Theoretically, bailouts can address a lack of liquidity. It worked in the U.S. in late 2008 at the peak of the recent financial crisis when the U.S. government approved a $700 billion bailout -- the Troubled Asset Relief Program -- that kept afloat many of America’s biggest banks. The banks weren’t broke, they just couldn’t get the credit they needed to maintain their daily operations.
But bailouts don’t help insolvency, they just postpone the inevitable. To make an analogy, bailouts serve as lubricant for a slow-running engine but they do nothing for an engine that’s already seized. Many analysts believe Greece’s engine has already seized.
Greece’s first 110 billion euro bailout barely made a dent in that country’s 350 billion euro debt, and the harsh austerity measures tied to the package, while undoubtedly necessary, inflamed Greek citizens and retarded much needed economic growth. The second rescue package approved late last month only served to throw the country into political turmoil.
Tchir and others believe European leaders should have let Greece default months ago, when European banks that hold Greek debt were more stable and capable of absorbing the losses.
“I think a default in Greece would have caused an initial panic, but it would have lit a fire in Italy and Spain and we would be much better off,” he said.
Instead, precious weeks were spent wrangling over the details of another Greek bailout.
Europe’s one-crisis-at-a-time approach, rather than quelling fears of contagion, has instead raised them. Financial markets have responded in kind, pushing borrowing costs across the continent sharply higher as investors have dumped sovereign debt from any country with exposure to the crisis. Spain’s borrowing costs are currently the highest they’ve been in nearly 15 years, and France, Europe’s second largest economy, has also seen its borrowing costs skyrocket.

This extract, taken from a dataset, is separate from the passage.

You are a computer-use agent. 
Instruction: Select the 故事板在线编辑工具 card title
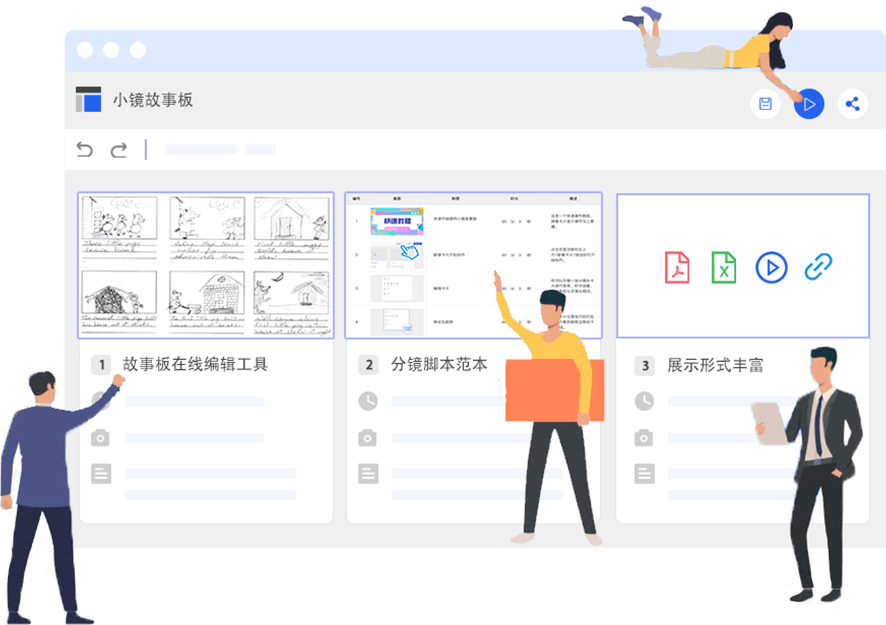tap(195, 365)

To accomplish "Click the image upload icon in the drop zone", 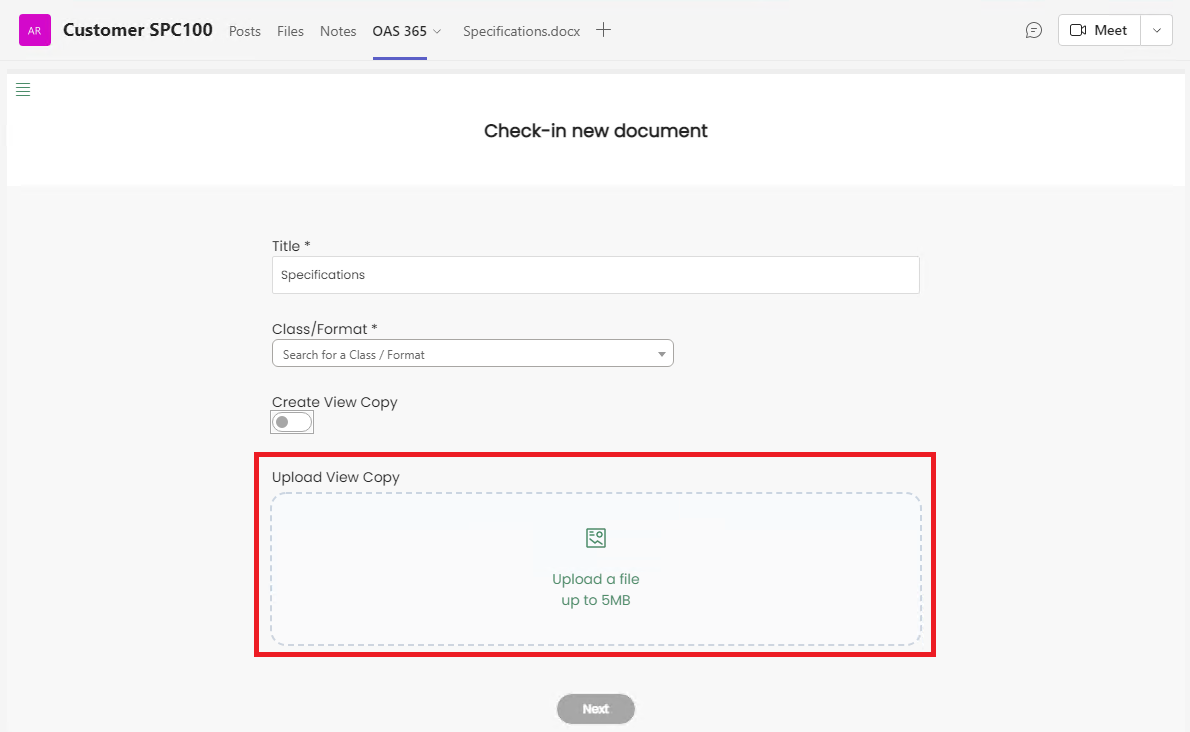I will pyautogui.click(x=596, y=538).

And that, in a nutshell, is what Europe has been trying to prevent all this time. If countries can’t afford to borrow more money to pay down or refinance their debt, Europe’s economy will seize up, much like what almost happened to the global economy in late 2008.
“Nothing spreads like fear,” said Holger Schmieding, chief economist at Germany’s Berenberg Bank, in a note published by Bloomberg News. “If the European Central Bank does not intervene forcefully to stop the rot, the panic could spread even further and eventually put the very existence of the euro and the ECB at risk.”
The economist’s warning seems an indictment of European politicians who have advocated and implemented the piecemeal approach. Which brings us back to the obvious reasons the crisis has festered for so long.
Politicians are inherently concerned with their own survival. Consequently they tend to favor short-term solutions that coincide with their short-term agendas of being re-elected.
Europe’s leaders settled on a series of quick-fix solutions in the hope that Europe’s economy would grow organically, increasing revenues across the continent and enabling debt-burdened countries to pay down their obligations.
But that didn’t happen. Growth has stalled, largely as a result of fallout from the debt problems, and Europe is once again teetering on the brink of recession. As a result, there simply isn’t enough money anywhere in Europe to mount the kind of bailout needed now that the brush fires have exploded into a full-blown conflagration.